2.2. Sustainment of Linguistic Diversity in the Digital World

In order to establish a sustainable policy for safeguarding and promoting linguistic diversity, the digital world cannot be ignored any longer. As Mark Turin aptly says, “in our digital age, the keyboard, screen and web will play a decisive role in shaping the future linguistic diversity of our species” [Turin 2013]. Languages are living entities that need to be used on a daily basis by humans in order to survive.

With so much of our lives happening on the Internet and through digital devices, the digital space represents a context that cannot be ignored. Speakers of major languages can access apparently unlimited amounts of Web content, easily perform searches, interact, communicate through social media and voice-based applications. They can enjoy interactive e-books, have fun with word games for mobiles, engage in multi-player videogames, or take advantage from innovative language learning facilities for other widely spoken languages.

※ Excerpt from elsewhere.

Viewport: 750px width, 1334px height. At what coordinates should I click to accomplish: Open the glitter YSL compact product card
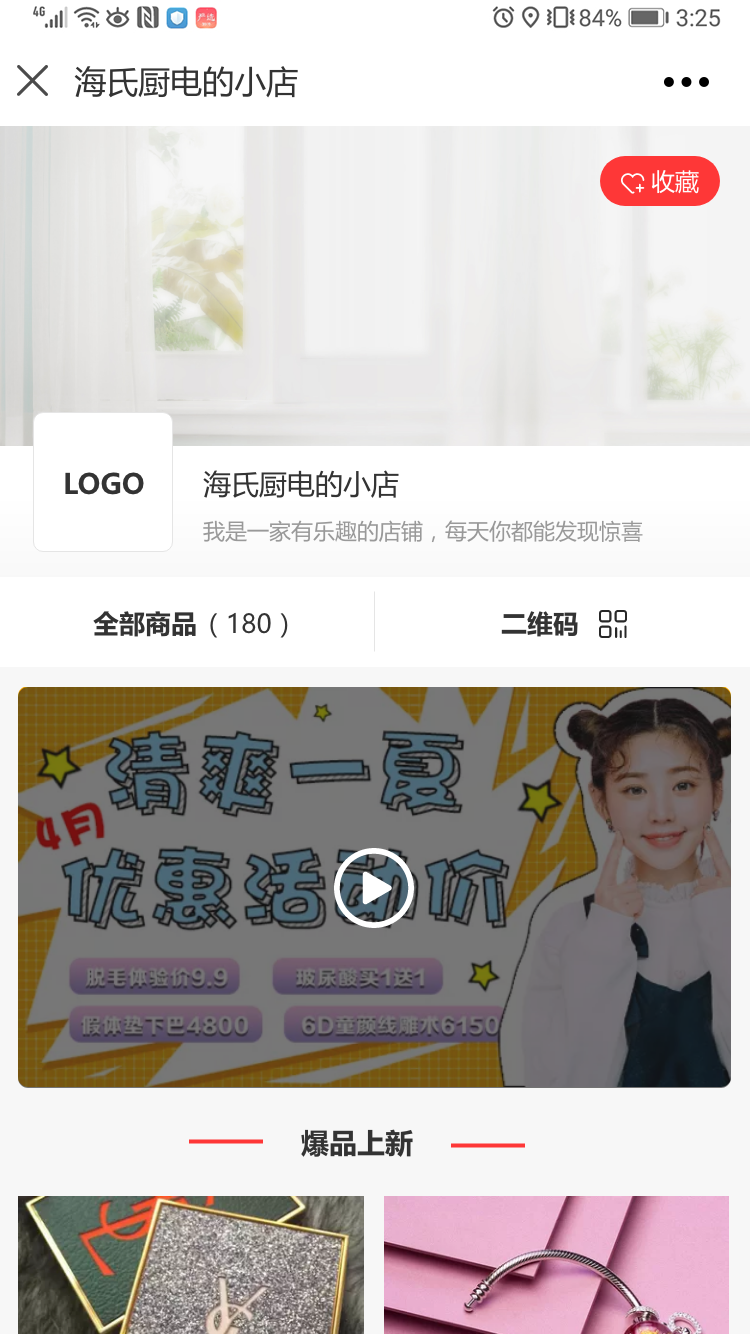(x=191, y=1265)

On the other hand, speakers of minority languages cannot benefit of any similar facility. So called “smaller” languages do not enjoy the same range of opportunities. Welsh speakers were denied the publication of e-books in Welsh over Amazon’s Kindle platform, because of lack of available Welsh electronic dictionaries. There is no Wikipedia for Mansi; speakers of Saami or Tongva have no localized interface for Facebook, and there is no Google translation for Sardinian, or Igbo, or Frisian. This inequality of digital opportunities further discriminates minority languages, by relegating them once more to the realm of family communication and restricted topics. Minority languages, instead, need to get access to all contexts of life to be perceived as vibrant and fully apt languages. Presence of a language on the Internet is of paramount importance for the impact it has on its speakers, especially the young generation. We must ensure, therefore, that the range of usage opportunities for all languages is increased and enlarged. Multilingualism cannot be truly and effectively enforced if all languages are not put in the conditions to act digitally. Empowering all languages, regional and minority ones in particular, with instruments that put them on a par with more widely spoken languages, is a matter of equal digital opportunities for the speakers of those languages. Digital Language Diversity needs to be sustained.